(Dataset records)
--
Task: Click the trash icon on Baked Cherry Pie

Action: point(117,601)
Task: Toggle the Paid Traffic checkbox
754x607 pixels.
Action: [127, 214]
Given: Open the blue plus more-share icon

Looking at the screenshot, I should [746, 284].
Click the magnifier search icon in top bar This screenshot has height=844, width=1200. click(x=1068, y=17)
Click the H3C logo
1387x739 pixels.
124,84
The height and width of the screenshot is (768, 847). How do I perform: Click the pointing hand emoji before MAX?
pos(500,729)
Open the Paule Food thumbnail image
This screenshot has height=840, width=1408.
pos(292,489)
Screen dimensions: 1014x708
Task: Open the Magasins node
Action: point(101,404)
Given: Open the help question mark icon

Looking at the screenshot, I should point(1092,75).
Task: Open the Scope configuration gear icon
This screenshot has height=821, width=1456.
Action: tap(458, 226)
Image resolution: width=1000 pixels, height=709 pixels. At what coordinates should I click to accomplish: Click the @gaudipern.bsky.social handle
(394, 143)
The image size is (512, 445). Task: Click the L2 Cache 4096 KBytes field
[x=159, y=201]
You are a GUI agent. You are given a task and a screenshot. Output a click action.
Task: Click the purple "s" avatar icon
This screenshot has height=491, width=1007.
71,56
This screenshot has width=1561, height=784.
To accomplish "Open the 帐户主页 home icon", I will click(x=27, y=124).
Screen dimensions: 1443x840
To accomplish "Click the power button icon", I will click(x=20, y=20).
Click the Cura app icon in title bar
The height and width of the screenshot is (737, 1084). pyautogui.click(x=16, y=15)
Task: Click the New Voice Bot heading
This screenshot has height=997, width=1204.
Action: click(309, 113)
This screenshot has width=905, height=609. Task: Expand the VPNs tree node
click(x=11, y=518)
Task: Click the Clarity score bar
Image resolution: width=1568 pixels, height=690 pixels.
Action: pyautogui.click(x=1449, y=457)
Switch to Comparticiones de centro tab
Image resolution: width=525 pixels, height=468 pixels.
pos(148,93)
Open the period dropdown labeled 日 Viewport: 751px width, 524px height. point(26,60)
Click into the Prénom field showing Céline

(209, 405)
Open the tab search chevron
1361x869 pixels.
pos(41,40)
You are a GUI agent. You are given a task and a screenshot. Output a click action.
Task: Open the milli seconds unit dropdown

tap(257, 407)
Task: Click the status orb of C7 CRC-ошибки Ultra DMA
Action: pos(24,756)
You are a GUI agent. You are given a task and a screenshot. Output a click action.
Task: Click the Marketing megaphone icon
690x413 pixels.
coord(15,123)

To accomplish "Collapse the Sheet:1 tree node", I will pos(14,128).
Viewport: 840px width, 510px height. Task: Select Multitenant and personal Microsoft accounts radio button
--
> [What you will do] If a line above contains the word "button", list it.

> [Written reply]
To accomplish "Click the power button icon", I will click(x=20, y=20).
Viewport: 840px width, 510px height. Task: Select Multitenant and personal Microsoft accounts radio button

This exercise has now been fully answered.